Decreases muscle stiffness and increases range of motion. Stretching helps improve your range of motion, which may also slow the degeneration of your joints.
May reduce your risk of injury. A flexiblemuscle is less likely to become injured if you have to make a sudden move. By increasing the range of motion in a particular joint through stretching, you can decrease the resistance on your body’s muscles during various activities.
Helps relieve post-exercise aches and pains. After a hard workout, stretching your muscles helps keep them loose and lessens the shortening and tightening effect that can lead to post-workout aches and pains.
Improves posture. Stretching the muscles of the lower back, shoulders and chest helps keep your back in better alignment and improves your posture.
Helps reduce or manage stress. Well-stretched muscles hold less tension and, therefore, can help you feel less stressed.

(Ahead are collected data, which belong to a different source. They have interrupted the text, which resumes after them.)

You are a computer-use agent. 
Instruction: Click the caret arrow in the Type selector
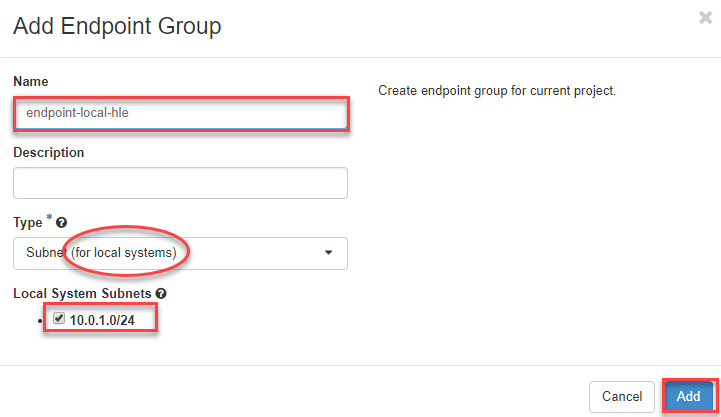coord(328,253)
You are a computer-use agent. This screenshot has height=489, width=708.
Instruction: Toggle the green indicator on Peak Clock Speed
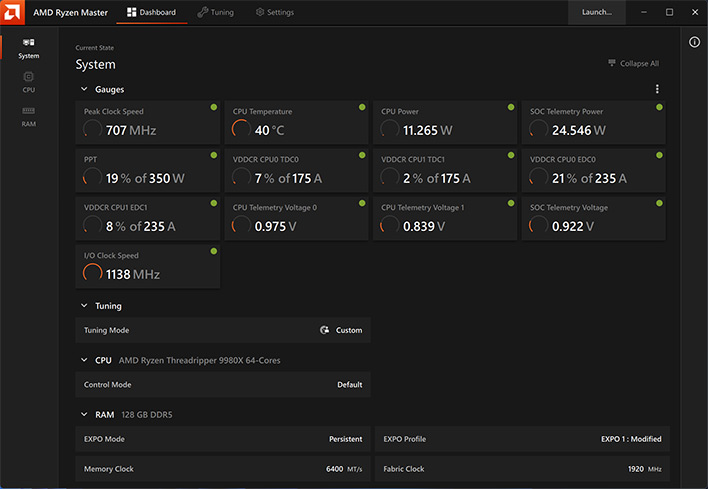pos(214,107)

Reduces muscular tension and enhances muscular relaxation. Chronically tense muscles tend to cut off their own circulation, resulting in a lack of oxygen and essential nutrients. Stretching allows your muscles to relax.
Improves mechanical efficiency and overall functional performance. Because a flexible joint requires less energy to move through a wider range of motion, a flexible body improves overall performance by creating more energy-efficient movements.
Prepares the body for the stress of exercise. Stretching prior to exercise allows your muscles to loosen up and become better able to withstand the impact of the activity you choose to do.
Promotes circulation. Stretching increases blood supply to your muscles and joints, which allows for greater nutrient transportation and improves the circulation of blood through your entire body.
Decreases the risk of low-back pain. Flexibility in the hamstrings, hip flexors and muscles attached to the pelvis relieves stress on the lumbar spine, which in turn reduces your risk of low-back pain.